| What needs to be done |
What you return must be the complete listing, unchanged.

| Exercise input |
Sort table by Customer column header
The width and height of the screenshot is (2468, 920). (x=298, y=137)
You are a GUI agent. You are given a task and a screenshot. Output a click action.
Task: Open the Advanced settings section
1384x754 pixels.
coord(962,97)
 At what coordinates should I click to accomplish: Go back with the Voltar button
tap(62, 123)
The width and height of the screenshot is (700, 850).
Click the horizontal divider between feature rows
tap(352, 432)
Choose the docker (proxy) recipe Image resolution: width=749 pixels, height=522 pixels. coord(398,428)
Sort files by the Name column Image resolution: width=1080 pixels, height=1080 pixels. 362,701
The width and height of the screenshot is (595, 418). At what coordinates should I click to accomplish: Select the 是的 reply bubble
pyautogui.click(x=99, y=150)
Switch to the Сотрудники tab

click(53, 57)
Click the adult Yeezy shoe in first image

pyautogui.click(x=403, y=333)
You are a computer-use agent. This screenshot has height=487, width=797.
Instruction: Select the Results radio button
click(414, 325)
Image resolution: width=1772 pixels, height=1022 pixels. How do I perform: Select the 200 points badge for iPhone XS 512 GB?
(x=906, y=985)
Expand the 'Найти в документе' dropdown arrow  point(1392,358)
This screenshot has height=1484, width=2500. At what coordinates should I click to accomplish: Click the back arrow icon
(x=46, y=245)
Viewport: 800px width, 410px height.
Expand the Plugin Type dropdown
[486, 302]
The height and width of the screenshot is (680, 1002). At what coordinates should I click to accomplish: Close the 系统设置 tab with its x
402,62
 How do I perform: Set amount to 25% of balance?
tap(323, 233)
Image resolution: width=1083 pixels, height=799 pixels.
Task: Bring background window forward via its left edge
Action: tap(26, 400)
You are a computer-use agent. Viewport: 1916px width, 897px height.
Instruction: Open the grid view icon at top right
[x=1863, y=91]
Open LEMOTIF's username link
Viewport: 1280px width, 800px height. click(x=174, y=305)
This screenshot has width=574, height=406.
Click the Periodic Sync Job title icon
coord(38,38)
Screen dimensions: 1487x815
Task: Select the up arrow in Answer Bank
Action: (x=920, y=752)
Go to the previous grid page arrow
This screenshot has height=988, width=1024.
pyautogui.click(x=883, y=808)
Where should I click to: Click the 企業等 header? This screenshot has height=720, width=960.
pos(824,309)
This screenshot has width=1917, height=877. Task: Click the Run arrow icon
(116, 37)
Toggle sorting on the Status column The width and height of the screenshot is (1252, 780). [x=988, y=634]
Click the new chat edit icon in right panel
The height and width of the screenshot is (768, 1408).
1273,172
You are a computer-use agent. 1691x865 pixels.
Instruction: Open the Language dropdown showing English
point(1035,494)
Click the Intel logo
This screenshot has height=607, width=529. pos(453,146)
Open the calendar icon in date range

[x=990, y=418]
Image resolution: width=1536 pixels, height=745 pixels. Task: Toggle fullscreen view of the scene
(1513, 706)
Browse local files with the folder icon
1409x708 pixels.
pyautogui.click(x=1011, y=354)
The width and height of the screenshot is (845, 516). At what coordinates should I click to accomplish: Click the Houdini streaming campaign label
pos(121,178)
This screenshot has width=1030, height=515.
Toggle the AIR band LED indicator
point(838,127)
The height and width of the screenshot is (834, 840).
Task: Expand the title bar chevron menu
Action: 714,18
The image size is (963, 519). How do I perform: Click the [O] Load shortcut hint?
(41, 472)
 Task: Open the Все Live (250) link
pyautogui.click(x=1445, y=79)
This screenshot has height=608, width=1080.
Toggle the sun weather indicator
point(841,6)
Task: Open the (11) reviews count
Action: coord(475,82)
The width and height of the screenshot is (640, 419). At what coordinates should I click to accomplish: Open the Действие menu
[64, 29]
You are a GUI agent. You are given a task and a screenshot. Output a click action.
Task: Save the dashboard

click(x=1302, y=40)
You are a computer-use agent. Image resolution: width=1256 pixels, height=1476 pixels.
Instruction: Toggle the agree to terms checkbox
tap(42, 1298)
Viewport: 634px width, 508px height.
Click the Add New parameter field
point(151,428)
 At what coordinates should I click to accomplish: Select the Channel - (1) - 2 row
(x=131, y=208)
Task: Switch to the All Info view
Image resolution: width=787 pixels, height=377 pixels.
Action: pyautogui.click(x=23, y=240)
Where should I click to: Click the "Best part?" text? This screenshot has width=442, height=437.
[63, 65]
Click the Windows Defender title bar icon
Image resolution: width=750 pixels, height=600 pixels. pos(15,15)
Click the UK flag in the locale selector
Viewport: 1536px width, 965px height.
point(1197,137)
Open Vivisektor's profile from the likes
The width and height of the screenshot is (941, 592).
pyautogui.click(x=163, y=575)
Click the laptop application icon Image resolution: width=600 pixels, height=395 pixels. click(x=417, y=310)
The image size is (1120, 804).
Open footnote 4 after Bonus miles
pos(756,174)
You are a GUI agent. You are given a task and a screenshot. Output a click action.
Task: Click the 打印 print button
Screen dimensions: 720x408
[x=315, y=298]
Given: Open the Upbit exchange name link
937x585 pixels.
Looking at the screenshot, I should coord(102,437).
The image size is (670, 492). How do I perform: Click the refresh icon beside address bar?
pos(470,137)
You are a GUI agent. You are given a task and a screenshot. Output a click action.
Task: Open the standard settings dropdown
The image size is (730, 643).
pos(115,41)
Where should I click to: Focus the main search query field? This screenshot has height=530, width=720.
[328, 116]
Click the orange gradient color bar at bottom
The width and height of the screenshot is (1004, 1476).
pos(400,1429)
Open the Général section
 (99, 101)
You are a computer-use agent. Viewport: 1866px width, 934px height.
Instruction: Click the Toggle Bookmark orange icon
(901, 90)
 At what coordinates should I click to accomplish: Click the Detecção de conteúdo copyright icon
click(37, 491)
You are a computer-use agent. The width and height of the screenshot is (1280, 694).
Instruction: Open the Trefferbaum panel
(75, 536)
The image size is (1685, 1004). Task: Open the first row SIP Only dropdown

| Task solution |
Sort table by Customer column header
The width and height of the screenshot is (2468, 920). (x=298, y=137)
You are a GUI agent. You are given a task and a screenshot. Output a click action.
Task: Open the Advanced settings section
1384x754 pixels.
coord(962,97)
 At what coordinates should I click to accomplish: Go back with the Voltar button
tap(62, 123)
The width and height of the screenshot is (700, 850).
Click the horizontal divider between feature rows
tap(352, 432)
Choose the docker (proxy) recipe Image resolution: width=749 pixels, height=522 pixels. coord(398,428)
Sort files by the Name column Image resolution: width=1080 pixels, height=1080 pixels. 362,701
The width and height of the screenshot is (595, 418). At what coordinates should I click to accomplish: Select the 是的 reply bubble
pyautogui.click(x=99, y=150)
Switch to the Сотрудники tab

click(53, 57)
Click the adult Yeezy shoe in first image

pyautogui.click(x=403, y=333)
You are a computer-use agent. This screenshot has height=487, width=797.
Instruction: Select the Results radio button
click(414, 325)
Image resolution: width=1772 pixels, height=1022 pixels. How do I perform: Select the 200 points badge for iPhone XS 512 GB?
(x=906, y=985)
Expand the 'Найти в документе' dropdown arrow  point(1392,358)
This screenshot has height=1484, width=2500. At what coordinates should I click to accomplish: Click the back arrow icon
(x=46, y=245)
Viewport: 800px width, 410px height.
Expand the Plugin Type dropdown
[486, 302]
The height and width of the screenshot is (680, 1002). At what coordinates should I click to accomplish: Close the 系统设置 tab with its x
402,62
 How do I perform: Set amount to 25% of balance?
tap(323, 233)
Image resolution: width=1083 pixels, height=799 pixels.
Task: Bring background window forward via its left edge
Action: tap(26, 400)
You are a computer-use agent. Viewport: 1916px width, 897px height.
Instruction: Open the grid view icon at top right
[x=1863, y=91]
Open LEMOTIF's username link
Viewport: 1280px width, 800px height. click(x=174, y=305)
This screenshot has width=574, height=406.
Click the Periodic Sync Job title icon
coord(38,38)
Screen dimensions: 1487x815
Task: Select the up arrow in Answer Bank
Action: (x=920, y=752)
Go to the previous grid page arrow
This screenshot has height=988, width=1024.
pyautogui.click(x=883, y=808)
Where should I click to: Click the 企業等 header? This screenshot has height=720, width=960.
pos(824,309)
This screenshot has width=1917, height=877. Task: Click the Run arrow icon
(116, 37)
Toggle sorting on the Status column The width and height of the screenshot is (1252, 780). [x=988, y=634]
Click the new chat edit icon in right panel
The height and width of the screenshot is (768, 1408).
1273,172
You are a computer-use agent. 1691x865 pixels.
Instruction: Open the Language dropdown showing English
point(1035,494)
Click the Intel logo
This screenshot has height=607, width=529. pos(453,146)
Open the calendar icon in date range

[x=990, y=418]
Image resolution: width=1536 pixels, height=745 pixels. Task: Toggle fullscreen view of the scene
(1513, 706)
Browse local files with the folder icon
1409x708 pixels.
pyautogui.click(x=1011, y=354)
The width and height of the screenshot is (845, 516). At what coordinates should I click to accomplish: Click the Houdini streaming campaign label
pos(121,178)
This screenshot has width=1030, height=515.
Toggle the AIR band LED indicator
point(838,127)
The height and width of the screenshot is (834, 840).
Task: Expand the title bar chevron menu
Action: 714,18
The image size is (963, 519). How do I perform: Click the [O] Load shortcut hint?
(41, 472)
 Task: Open the Все Live (250) link
pyautogui.click(x=1445, y=79)
This screenshot has height=608, width=1080.
Toggle the sun weather indicator
point(841,6)
Task: Open the (11) reviews count
Action: coord(475,82)
The width and height of the screenshot is (640, 419). At what coordinates should I click to accomplish: Open the Действие menu
[64, 29]
You are a GUI agent. You are given a task and a screenshot. Output a click action.
Task: Save the dashboard

click(x=1302, y=40)
You are a computer-use agent. Image resolution: width=1256 pixels, height=1476 pixels.
Instruction: Toggle the agree to terms checkbox
tap(42, 1298)
Viewport: 634px width, 508px height.
Click the Add New parameter field
point(151,428)
 At what coordinates should I click to accomplish: Select the Channel - (1) - 2 row
(x=131, y=208)
Task: Switch to the All Info view
Image resolution: width=787 pixels, height=377 pixels.
Action: pyautogui.click(x=23, y=240)
Where should I click to: Click the "Best part?" text? This screenshot has width=442, height=437.
[63, 65]
Click the Windows Defender title bar icon
Image resolution: width=750 pixels, height=600 pixels. pos(15,15)
Click the UK flag in the locale selector
Viewport: 1536px width, 965px height.
point(1197,137)
Open Vivisektor's profile from the likes
The width and height of the screenshot is (941, 592).
pyautogui.click(x=163, y=575)
Click the laptop application icon Image resolution: width=600 pixels, height=395 pixels. click(x=417, y=310)
The image size is (1120, 804).
Open footnote 4 after Bonus miles
pos(756,174)
You are a GUI agent. You are given a task and a screenshot. Output a click action.
Task: Click the 打印 print button
Screen dimensions: 720x408
[x=315, y=298]
Given: Open the Upbit exchange name link
937x585 pixels.
Looking at the screenshot, I should coord(102,437).
The image size is (670, 492). How do I perform: Click the refresh icon beside address bar?
pos(470,137)
You are a GUI agent. You are given a task and a screenshot. Output a click action.
Task: Open the standard settings dropdown
The image size is (730, 643).
pos(115,41)
Where should I click to: Focus the main search query field? This screenshot has height=530, width=720.
[328, 116]
Click the orange gradient color bar at bottom
The width and height of the screenshot is (1004, 1476).
pos(400,1429)
Open the Général section
 (99, 101)
You are a computer-use agent. Viewport: 1866px width, 934px height.
Instruction: Click the Toggle Bookmark orange icon
(901, 90)
 At what coordinates should I click to accomplish: Click the Detecção de conteúdo copyright icon
click(37, 491)
You are a computer-use agent. The width and height of the screenshot is (1280, 694).
Instruction: Open the Trefferbaum panel
(75, 536)
The image size is (1685, 1004). Task: Open the first row SIP Only dropdown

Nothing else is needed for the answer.